PROBLEMS TO SOLVE:
#1 For each statement below, decide whether it agrees with the boat hand-lever description, and give the exact words from the description that decide it. (a) The sensor may be a potentiometer or a switch. (b) The German priority application was filed in 1998. (c) The invention allows at least one additional hand lever to be eliminated.
#2 Reproduce the part of the boat hand-lever description that begins at the words "This object is" and stops after the words "in the following.".

QUOTED TEXT:

[BEGIN]

Hand-lever control for motor and sport boats

Abstract

The invention relates to a hand-lever control for motor and sport boats with a hand lever having a handle and guided in at least one function plane for controlling the engine. In order to facilitate maneuvering for the pilot, the hand lever or its handle is pivotal about the axis of the hand lever in two directions against a spring force and at least one sensor detecting this rotation is provided whose output controls a steering system.

Description

CROSS REFERENCE TO RELATED APPLICATIONS

This application is the US national phase of PCT application filed with a claim to the priority of German patent application 19963476.9 itself filed Dec. 28, 1999.

FIELD OF THE INVENTION

The invention relates to a hand-lever control for motor and sport boats with a hand lever having a handle and guided in at least one function plane for controlling the engine.

Such manual-control systems are known. They serve for setting the throttle of an engine. In boat drives where between the motor and the fixed-pitch propeller there is a clutch and/or transmission for forward and reverse, the pilot has a further hand lever by means of which the clutch and/or transmission is operated. If the boat has a variable-pitch propeller another hand lever is provided to control the pitch of the propeller. This hand lever must also be provided in boats with dual-engine drives so that if necessary the two engines, the clutches, transmissions, and variable-pitch props can also each be controlled by respective hand levers. If the boat has a bow and/or stern rudder, further control systems comprising for example hand levers, switches, or the like are necessary. All these control elements must be operated at the same time or in close succession by the pilot, in particularly when steering in restricted water.

It is an object of the invention to ease steering for the pilot.

This object is attained in that the hand lever or its handle are pivotal about the axis of the hand lever in two directions against a spring force and that at least one sensor detecting this rotation is provided whose output controls a steering system. The sensor can be, for example, a potentiometer or switch. The hand lever or its handle can take care of a further control function that is initiated by pivoting in one or another direction. At least one additional hand lever can be eliminated. This not only saves space at the steering pulpit, but it improves the maneuver ability and safety of the boat.

Preferred control functions initiated by rotation of the hand lever or its handle are described in the following.

[END]

DATASET CONTENT:
[BEGIN]

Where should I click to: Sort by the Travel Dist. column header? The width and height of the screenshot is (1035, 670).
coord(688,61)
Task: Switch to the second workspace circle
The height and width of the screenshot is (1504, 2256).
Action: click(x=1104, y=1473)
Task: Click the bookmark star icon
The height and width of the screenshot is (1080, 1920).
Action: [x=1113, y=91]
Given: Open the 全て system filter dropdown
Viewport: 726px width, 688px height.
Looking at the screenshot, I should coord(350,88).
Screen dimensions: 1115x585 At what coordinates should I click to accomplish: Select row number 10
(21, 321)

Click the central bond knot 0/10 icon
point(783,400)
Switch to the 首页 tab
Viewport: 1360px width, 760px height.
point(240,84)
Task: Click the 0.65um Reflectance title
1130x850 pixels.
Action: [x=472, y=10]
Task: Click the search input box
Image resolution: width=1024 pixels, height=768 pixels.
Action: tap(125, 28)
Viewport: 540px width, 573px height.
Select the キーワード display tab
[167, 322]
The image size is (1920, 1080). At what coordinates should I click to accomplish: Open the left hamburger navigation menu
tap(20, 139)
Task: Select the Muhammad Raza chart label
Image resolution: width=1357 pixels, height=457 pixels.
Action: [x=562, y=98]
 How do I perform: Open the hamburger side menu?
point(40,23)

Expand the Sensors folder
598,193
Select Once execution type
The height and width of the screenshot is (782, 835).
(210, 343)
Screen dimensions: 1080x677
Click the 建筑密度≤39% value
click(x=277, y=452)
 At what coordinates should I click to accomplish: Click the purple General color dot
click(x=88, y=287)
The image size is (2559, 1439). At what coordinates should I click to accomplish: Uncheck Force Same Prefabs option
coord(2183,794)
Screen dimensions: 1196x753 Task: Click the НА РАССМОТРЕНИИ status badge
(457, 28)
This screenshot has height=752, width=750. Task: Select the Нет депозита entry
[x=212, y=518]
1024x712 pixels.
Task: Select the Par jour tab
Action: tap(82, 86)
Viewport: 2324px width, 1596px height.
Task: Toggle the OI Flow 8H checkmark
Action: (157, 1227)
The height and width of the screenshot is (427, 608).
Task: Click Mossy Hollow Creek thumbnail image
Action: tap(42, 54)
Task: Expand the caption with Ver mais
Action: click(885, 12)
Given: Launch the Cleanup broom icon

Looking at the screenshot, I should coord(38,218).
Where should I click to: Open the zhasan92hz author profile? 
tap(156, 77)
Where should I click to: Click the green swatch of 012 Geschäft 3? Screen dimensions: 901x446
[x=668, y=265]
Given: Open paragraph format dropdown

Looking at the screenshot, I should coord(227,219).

[END]

ANSWERS FOR THIS EXERCISE:
#1
(a) Yes: "The sensor can be, for example, a potentiometer or switch."
(b) No: "itself filed Dec. 28, 1999."
(c) Yes: "At least one additional hand lever can be eliminated."

#2
This object is attained in that the hand lever or its handle are pivotal about the axis of the hand lever in two directions against a spring force and that at least one sensor detecting this rotation is provided whose output controls a steering system. The sensor can be, for example, a potentiometer or switch. The hand lever or its handle can take care of a further control function that is initiated by pivoting in one or another direction. At least one additional hand lever can be eliminated. This not only saves space at the steering pulpit, but it improves the maneuver ability and safety of the boat.

Preferred control functions initiated by rotation of the hand lever or its handle are described in the following.